Il convient de rappeler que les négociations entre Palestiniens et Israéliens ont connu plusieurs épisodes sous la médiation du Qatar, des Etats-Unis et de l’Egypte. Chaque fois que la conclusion d’un accord semblait imminente, les discussions achoppaient sur des positions irréconciliables.

Dernier épisode en date : le plan de cessez-le-feu de Joe Biden qui, après avoir suscité quelques espoirs, a fini par être rejeté par le Hamas. «La vérité, c’est qu’il n’y a aucune nouvelle proposition présentée au Hamas», avait répondu à l’AFP Oussama Hamdan, un haut responsable du parti, basé à Beyrouth, le 6 juin dernier.

Il insiste : «Il n’y a pas de proposition, ce ne sont que des mots prononcés par Biden dans un discours. Jusqu’ici, les Américains n’ont présenté aucun document qui les engage à respecter ce que Biden a dit dans son discours.»

Oussama Hamdan avait ensuite réitéré les conditions exprimées par le Hamas, et sur lesquelles le mouvement de résistance palestinien se montre intransigeant, à savoir un cessez-le-feu permanent et le retrait complet de l’armée sioniste de la bande de Ghaza.

_BLOC DE DONNÉES_:
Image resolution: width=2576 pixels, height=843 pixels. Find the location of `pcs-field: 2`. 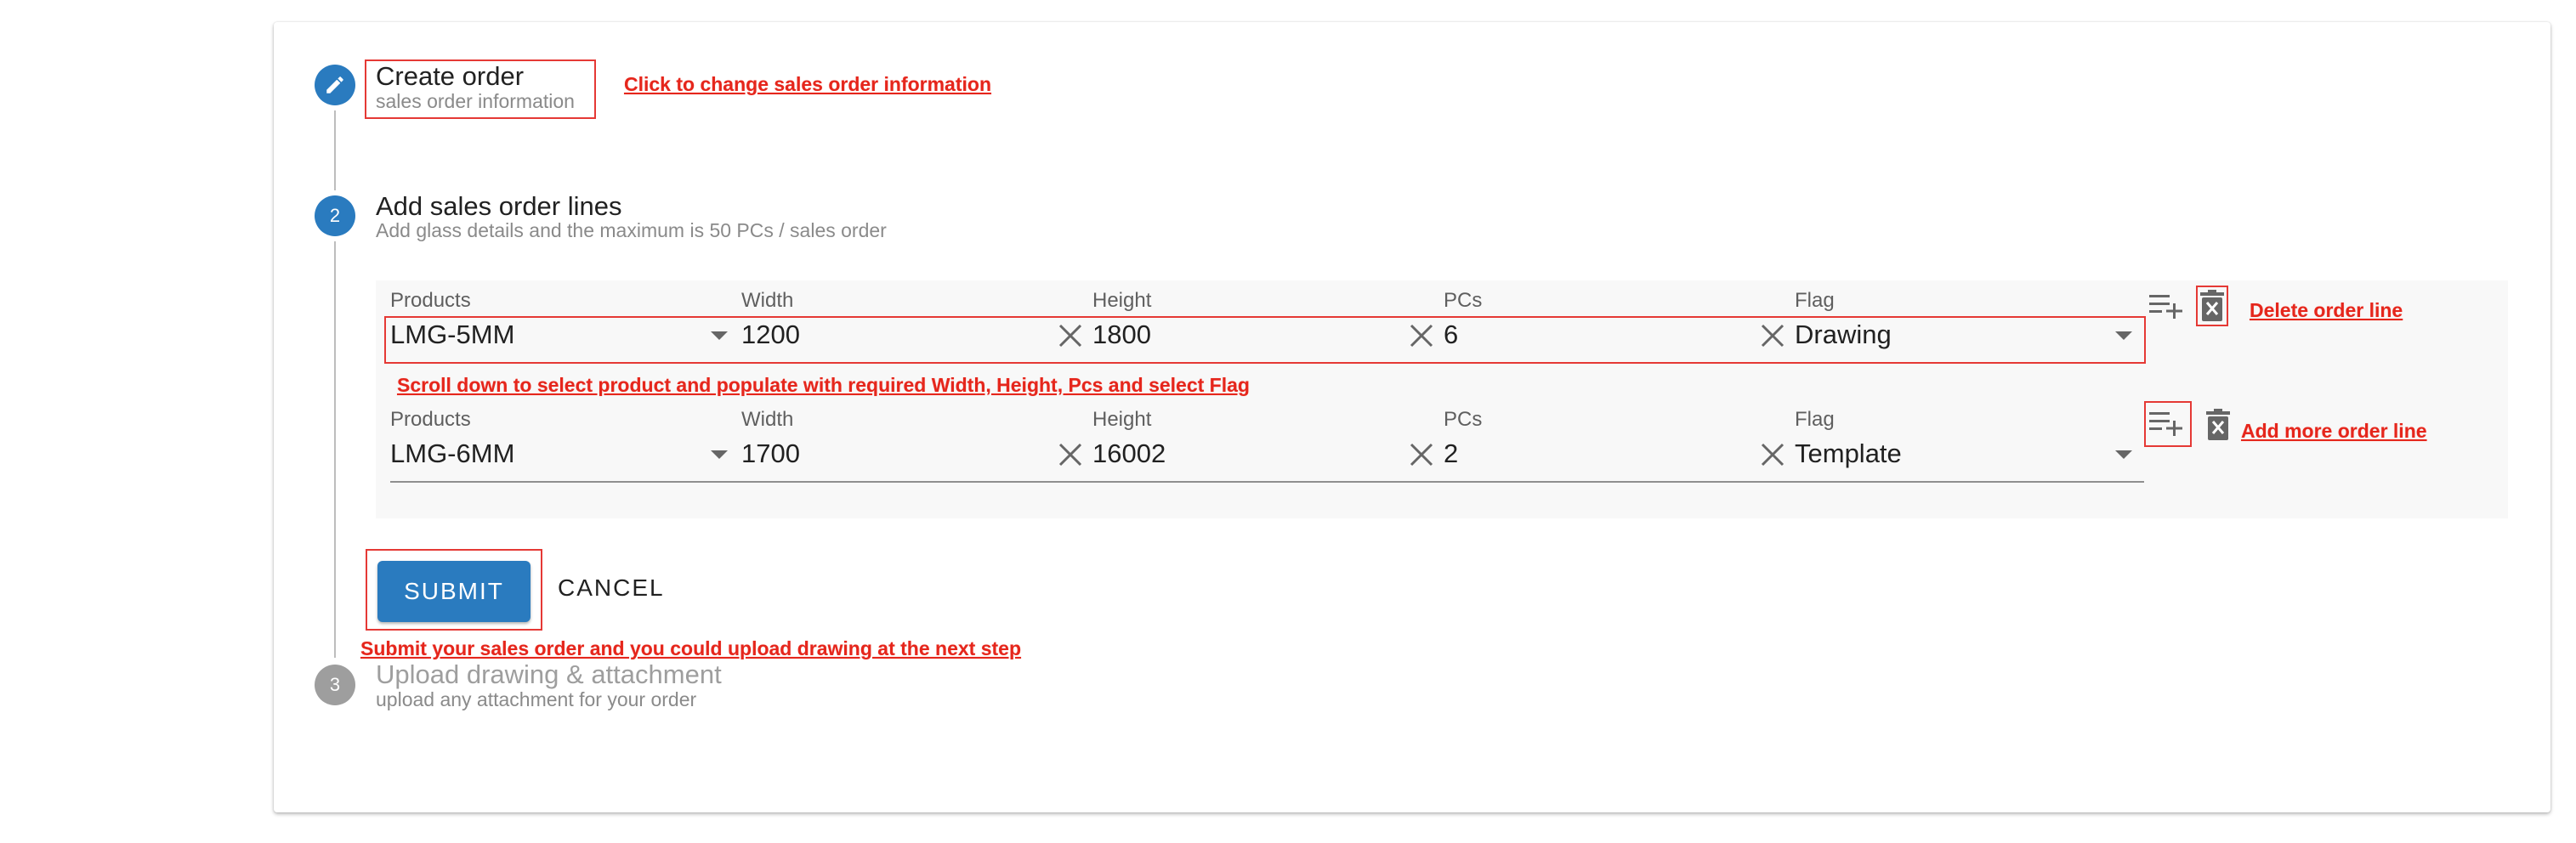

pcs-field: 2 is located at coordinates (1451, 454).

_CONSIGNES_:
**A)** Énumérez les pays que le passage sur les négociations israélo-palestiniennes cite comme médiateurs.
**B)** Reprenez, s'il vous plaît, le passage sur les négociations israélo-palestiniennes après sa dernière phrase et poursuivez-le sur quelques phrases.

_RÉPONSES_:
**A)** Le Qatar, les Etats-Unis et l'Egypte.

**B)**
Raids meurtriers à Ghaza-ville, Rafah et Jabaliya

Ces nouveaux développements surviennent alors que l’armée israélienne a émis lundi dernier un nouvel ordre d’évacuation qui a obligé plus d’un quart de million de Palestiniens à quitter Khan Younès dans la terreur. Au cours de la journée d’hier, qui marquait le 273e jour de la guerre contre Ghaza, de nouvelles attaques israéliennes ont continué à semer sauvagement la mort dans l’enclave assiégée.

Selon l’agence d’information palestinienne Wafa, les équipes de secours ont retiré les corps de quatre personnes des décombres ainsi que de nombreux blessés suite à un bombardement aérien qui a ciblé Haï Darj, à l’est de la ville de Ghaza. Dans la même zone, du côté d’Al Shoujaïya, quartier qui subit un déluge de feu depuis plus d’une semaine, des unités d’artillerie ont pilonné plusieurs positions au milieu des sites d’habitation.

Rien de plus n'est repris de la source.